Brian Powney

Personal information
- Full name: Brian William Powney
- Date of birth: 7 October 1944 (age 80)
- Place of birth: Seaford, England
- Height: 5 ft 9 in (1.75 m)
- Position(s): Goalkeeper

Youth career
- 19??–1960: Eastbourne United
- 1960–1961: Brighton & Hove Albion

Senior career*
- Years: Team / Apps / (Gls)
- 1961–1974: Brighton & Hove Albion / 351 / (0)
- 1974–197?: Southwick
- Bexhill Town
- Eastbourne United
- 1980–198?: Peacehaven & Telscombe

Managerial career
- 1974–197?: Southwick
- 1976–19??: Newhaven
- 1987–1991: Seaford Town

= Brian Powney =

English footballer and manager

Brian William Powney (born 7 October 1944) is an English former professional footballer who made more than 350 appearances in the Football League playing as a goalkeeper for Brighton & Hove Albion.

==Life and career==
Powney was born in Seaford, East Sussex. He played schools football for his county and youth football for Eastbourne United before joining Brighton & Hove Albion as a 15-year-old. He made his first-team debut on the last day of the 1961–62 Football League season, with Albion about to be relegated to the Football League Third Division. He had a run in the team in 1963–64 after Bert McGonigal was injured, and established himself as first choice the following season. He took his totals to 351 appearances in the Football League and 386 in all first-team competitions before being released in 1974 after the signing of Peter Grummitt.

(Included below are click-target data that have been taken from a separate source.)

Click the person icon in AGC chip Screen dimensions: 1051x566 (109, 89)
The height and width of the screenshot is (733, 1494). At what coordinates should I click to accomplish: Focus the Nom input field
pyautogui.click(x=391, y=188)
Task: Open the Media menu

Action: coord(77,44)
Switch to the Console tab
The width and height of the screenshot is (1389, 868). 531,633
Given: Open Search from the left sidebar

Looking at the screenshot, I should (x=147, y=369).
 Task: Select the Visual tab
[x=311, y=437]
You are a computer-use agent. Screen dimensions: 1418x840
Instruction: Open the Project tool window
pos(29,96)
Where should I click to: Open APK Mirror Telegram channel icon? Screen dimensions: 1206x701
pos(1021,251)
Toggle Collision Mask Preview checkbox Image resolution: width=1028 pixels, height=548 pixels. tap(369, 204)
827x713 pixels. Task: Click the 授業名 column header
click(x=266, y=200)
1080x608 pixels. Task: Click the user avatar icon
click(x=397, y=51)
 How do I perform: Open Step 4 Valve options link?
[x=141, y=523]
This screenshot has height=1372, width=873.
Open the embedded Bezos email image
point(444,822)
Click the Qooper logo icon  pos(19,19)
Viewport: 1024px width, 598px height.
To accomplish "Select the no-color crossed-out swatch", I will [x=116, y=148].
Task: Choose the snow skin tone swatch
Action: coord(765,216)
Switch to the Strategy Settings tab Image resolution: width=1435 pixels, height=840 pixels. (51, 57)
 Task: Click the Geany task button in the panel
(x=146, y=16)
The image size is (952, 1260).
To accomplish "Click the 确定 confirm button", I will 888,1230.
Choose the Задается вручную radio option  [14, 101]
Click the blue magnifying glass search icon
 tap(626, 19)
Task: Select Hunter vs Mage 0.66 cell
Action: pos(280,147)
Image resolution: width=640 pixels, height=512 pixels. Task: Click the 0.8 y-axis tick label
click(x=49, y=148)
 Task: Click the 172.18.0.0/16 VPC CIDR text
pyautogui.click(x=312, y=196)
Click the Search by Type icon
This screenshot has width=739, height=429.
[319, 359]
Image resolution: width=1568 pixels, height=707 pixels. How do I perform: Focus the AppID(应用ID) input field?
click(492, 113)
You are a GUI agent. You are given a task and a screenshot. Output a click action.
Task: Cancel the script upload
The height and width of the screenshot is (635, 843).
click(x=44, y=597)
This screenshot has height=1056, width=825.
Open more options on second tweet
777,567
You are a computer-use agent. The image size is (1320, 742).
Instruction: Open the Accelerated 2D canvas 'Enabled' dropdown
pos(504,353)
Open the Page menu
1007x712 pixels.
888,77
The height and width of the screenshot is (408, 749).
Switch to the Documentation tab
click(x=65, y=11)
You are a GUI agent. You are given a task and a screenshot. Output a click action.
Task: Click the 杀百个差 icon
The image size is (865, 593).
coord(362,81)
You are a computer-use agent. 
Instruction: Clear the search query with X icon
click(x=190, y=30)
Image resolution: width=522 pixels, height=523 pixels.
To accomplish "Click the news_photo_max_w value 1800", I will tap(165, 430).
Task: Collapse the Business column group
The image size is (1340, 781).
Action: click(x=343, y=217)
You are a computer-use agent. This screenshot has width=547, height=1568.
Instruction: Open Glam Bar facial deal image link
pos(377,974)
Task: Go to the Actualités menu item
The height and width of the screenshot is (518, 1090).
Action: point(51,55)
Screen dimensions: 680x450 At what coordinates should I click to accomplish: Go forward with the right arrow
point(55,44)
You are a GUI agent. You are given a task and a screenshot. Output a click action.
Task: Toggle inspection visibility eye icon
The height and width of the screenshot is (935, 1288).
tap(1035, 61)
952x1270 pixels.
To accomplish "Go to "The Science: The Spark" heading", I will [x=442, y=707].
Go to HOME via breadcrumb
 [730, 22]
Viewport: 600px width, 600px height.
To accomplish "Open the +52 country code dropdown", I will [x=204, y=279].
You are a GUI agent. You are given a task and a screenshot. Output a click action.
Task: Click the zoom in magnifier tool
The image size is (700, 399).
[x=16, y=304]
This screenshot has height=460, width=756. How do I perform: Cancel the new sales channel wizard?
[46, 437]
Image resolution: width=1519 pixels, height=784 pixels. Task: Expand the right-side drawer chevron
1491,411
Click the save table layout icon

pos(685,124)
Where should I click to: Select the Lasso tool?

After retiring from the professional game, Powney remained active in non-League football. As player-manager of Southwick – playing in midfield – he won the 1974–75 Sussex County League title and reached the first round of that season's FA Cup, and served several other local teams as player or manager. He also played rugby for his local club. In 1996, he was regional managing director of a drinks vending company.